_Your tasks_.
1) Summarize the interview excerpt in two sentences.
2) Extend the interview excerpt beyond its last sentence.

_Text shown_.

Gram was very gregarious, outgoing, funny. We were all so young that we didn’t think of ourselves as being possible alcoholics or addicts, but everybody in our peer group drank and did drugs. Certain people had a tendency to go over the edge. We all would have a couple of beers and maybe smoke a joint or something, but Gram tended to get out beyond that.

The second Burrito album was Burrito Deluxe. We did it in ’70. Then the Rolling Stones came to Los Angeles for a summer, and Gram started hanging out with them. He tried to keep up with Keith Richards, and he couldn’t do it. Gram morphed and changed into somebody who was more of a drug addict and less his jol, funny, youthful self, more affected by the drugs. He changed quite a bit in personality over the year-and-a-half that I worked with him. It’s pretty dramatic, because he died at 26.

You returned to the Eagles in 2013. What was that like after all those decades away?
Well, the songs were essentially the same, and they’d been doing basically my parts. I carried on, I just took over playing my parts, the intros and the leads on the songs that I had played on. It was interesting. I’d spoken to or seen the guys through the years occasionally, and we fell back into working together.

When we were playing and singing, it was all very natural. I was grateful that the tour structured the show so that we started out with just Don and Glenn singing an acoustic waltz “Saturday Night”], and then I came out and we played one song with just the three of us “Train Leaves Here This Morning”], and then they added Tim Schmit on bass and we did “Peaceful Easy Feeling.” Then they added Walsh and we did “Witchy Woman,” but all sitting on amps in a small setting in the middle of the stage without any backing musicians. That was my favorite part of the show, because that recreated the sound that we had in the beginning.

We were just a four-piece for first three years of the band, and then we added Don Felder, became a five-piece band, and then the music changed. But the early stuff was folk influence, vocal-centric, and had some country stuff in it, and rock and R&B influences as well. It was pretty open-sounding and live-recorded, just guys playing and singing acoustic and electric instruments. That was the original Eagles sound.

We were able to recreate that on stage for the first five songs every night. That was really cool, to hear just the voices with a couple of acoustic guitars. Then, the rest of the show, they brought the rest of the backing band. So, there was another five people, there was another drummer so that Don] Henley could come out front. There was an organ player, a piano player and percussion player.

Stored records
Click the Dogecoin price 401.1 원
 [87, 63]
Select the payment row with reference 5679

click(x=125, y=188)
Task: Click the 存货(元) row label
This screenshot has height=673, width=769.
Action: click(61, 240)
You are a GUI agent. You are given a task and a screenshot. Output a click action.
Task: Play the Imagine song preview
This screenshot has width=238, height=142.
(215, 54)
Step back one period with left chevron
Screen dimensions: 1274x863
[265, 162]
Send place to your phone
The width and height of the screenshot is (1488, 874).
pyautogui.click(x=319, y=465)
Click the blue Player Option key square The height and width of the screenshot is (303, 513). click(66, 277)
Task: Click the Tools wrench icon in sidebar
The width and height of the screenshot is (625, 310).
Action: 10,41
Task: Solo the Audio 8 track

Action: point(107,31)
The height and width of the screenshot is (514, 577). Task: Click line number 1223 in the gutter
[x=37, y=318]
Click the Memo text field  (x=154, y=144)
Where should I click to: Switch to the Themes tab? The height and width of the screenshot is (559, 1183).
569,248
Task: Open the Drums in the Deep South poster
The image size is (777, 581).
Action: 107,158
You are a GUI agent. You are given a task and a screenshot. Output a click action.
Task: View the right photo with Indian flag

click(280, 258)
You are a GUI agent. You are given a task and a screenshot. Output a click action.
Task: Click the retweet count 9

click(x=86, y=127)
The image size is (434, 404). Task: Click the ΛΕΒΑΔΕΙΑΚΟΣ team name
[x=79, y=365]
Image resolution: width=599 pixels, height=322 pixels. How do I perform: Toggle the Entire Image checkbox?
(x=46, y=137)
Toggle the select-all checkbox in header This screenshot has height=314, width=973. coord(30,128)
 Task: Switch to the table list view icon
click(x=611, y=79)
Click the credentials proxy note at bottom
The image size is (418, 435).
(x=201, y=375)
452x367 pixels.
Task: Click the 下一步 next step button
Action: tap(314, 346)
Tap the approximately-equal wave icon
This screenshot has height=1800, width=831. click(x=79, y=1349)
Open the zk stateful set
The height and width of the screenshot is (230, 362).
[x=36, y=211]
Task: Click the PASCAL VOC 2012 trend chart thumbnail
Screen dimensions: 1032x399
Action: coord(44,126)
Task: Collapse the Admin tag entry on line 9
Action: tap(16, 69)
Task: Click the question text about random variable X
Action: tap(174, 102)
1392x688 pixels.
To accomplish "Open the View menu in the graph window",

_Results for the exercise_.
1) The speaker remembers Gram as outgoing and funny, but says he changed into more of a drug addict after trying to keep up with Keith Richards when the Rolling Stones spent a summer in Los Angeles, and notes that he died at 26. After returning to the Eagles in 2013, the speaker took back the original parts and liked the show's opening songs best, because they recreated the band's early open, vocal-centric four-piece sound before the full backing band came out.

2)
So the sound got bigger, became more arena-sized, because that’s what we were playing. The sound had to get bigger to sustain a show, and that was more what the Eagles had been doing since I had left. What it had grown into was a massive touring show with a hundred crew members and the band and a bunch of buses and semi trucks and a jet airplane. That’s how big it was. Yee-haw, it had grown into quite a big thing.

I saw the Eagles right before the pandemic hit, and was shocked by how many people were onstage.
Oh, I haven’t seen the show since I left. I thought Deacon Frey] did a great job on “Peaceful Easy Feeling.” Once we did it at Glenn Frey’s] memorial. I think he’s a good singer and represents that stuff really well. And I know Vince Gill’s] daughter, who’s a friend as well. He lives in Nashville. He’s a fantastic player, a fantastic singer, a lot of styles, so I have tremendous respect for Vince. I’m sure he is doing a great job with it.

Do you ever see yourself playing with them again?
Well, never say never. Right? Interestingly, when the two-and-a-half years of touring was over the last show, Glenn Frey gave me a big hug and said, “It’s not over,” and I went, “Okay. Cool, man. Let’s talk about it.” Glenn’s not here, so that can’t happen.

Honestly, I don’t really see it happening unless it maybe it’s just a one-off or special occasion kind of thing. I don’t think it will, but never say never. I’m good friends with the guys, so there’s no impediment to it. I don’t think it will.